A proposed code amendment would essentially take the city of Canal Winchester out of the equation when it comes to enforcing parking regulations in the Walmart lot.

Canal Winchester City Council heard the first reading of an ordinance Feb. 3 detailing the code changes. If approved, it would mean any language designating the hours considered to be overnight parking in commercial lots would be removed from city code.

It also would strip away any specifics from city code regarding the reasons why a vehicle could park there overnight and would remove from the code a list of actions the city would be required to take to enforce the parking regulations.

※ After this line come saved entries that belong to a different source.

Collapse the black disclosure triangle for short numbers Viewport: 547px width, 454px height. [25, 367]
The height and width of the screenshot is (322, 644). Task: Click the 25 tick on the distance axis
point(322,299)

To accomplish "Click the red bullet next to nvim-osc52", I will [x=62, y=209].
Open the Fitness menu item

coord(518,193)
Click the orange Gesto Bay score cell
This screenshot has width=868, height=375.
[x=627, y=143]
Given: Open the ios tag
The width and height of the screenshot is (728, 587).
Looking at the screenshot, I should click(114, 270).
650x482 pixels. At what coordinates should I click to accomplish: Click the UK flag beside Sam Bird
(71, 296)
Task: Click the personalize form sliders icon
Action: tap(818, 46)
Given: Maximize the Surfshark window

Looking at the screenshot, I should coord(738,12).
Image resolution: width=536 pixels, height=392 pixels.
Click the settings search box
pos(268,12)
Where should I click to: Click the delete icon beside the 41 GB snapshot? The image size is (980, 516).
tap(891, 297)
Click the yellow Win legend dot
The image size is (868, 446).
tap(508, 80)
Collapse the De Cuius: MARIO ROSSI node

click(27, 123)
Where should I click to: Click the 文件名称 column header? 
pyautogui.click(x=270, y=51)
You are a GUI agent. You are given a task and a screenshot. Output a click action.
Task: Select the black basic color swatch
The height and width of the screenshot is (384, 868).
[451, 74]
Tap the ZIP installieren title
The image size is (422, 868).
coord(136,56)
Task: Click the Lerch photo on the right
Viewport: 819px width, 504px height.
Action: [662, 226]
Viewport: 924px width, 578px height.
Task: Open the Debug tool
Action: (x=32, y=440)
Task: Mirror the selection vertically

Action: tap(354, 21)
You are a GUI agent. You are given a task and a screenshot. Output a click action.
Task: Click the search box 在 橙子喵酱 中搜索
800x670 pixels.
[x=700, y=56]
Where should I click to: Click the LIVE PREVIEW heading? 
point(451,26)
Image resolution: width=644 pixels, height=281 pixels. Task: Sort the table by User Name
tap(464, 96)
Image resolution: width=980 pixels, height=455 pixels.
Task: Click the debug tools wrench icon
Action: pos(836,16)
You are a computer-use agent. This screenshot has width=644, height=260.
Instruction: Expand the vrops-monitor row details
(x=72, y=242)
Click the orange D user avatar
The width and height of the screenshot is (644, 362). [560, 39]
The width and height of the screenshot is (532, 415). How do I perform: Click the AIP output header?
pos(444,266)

"How this is written, we'll have the store put up actual rules and then have them make calls to their authorized towing agent, but there won't be a specified fine," Law Director Jennifer Croghan said.

"The officers would be able to call the towing company in agreement with the store, but we'll have to get a separate agreement with each store."

Councilman Joe Abbott has led discussions about overnight parking issues, particularly related to the Walmart near Gender Road and West Waterloo Street, since last fall.

Abbott said Feb. 3 he was concerned that the proposed code changes would be a step backward and would take away city authority.

"I'm fine with calling (a towing agent), but Walmart is the only one already on board. Getting an agreement with every other business -- that's going to take some legwork," Abbott said. "So basically, this does nothing until those are set up."

Development Director Lucas Haire said that currently, the Meijer, Home Depot and Kroger properties, run by developer Casto, have tow-away signs listing a towing agent. This is similar to what Walmart and its adjacent businesses would need, he said.

"Casto aggressively enforces it at the Home Depot and Kroger and others themselves," Haire said of parking regulations at the businesses. "Similarly, the Walmart in Westerville has a private security company that calls the towing company."

According to Croghan, most complaints are made about commercial vehicles, in particular, the noise from semi-trucks that sit idling in the Walmart parking lot.

She said these drivers often are just passing through and never show up to mayor's court or pay their fines.

"If you're dealing with out-of-town truckers, the chance of them coming back to mayor's court is minimal," Croghan said. "If there's a number up on the sign, then our officers can call the towing company directly."

Mayor Michael Ebert added that leaving it up to the property owner to place the signs and enforce the rules doesn't stop other people from calling, too.

"If I see a sign that says 'no parking,' I might think about that, but if I see a sign that says 'tow away zone,' I will definitely think about that," Ebert said. "It's up to the property owner to regulate the parking, but if the sign's up, then anyone can call."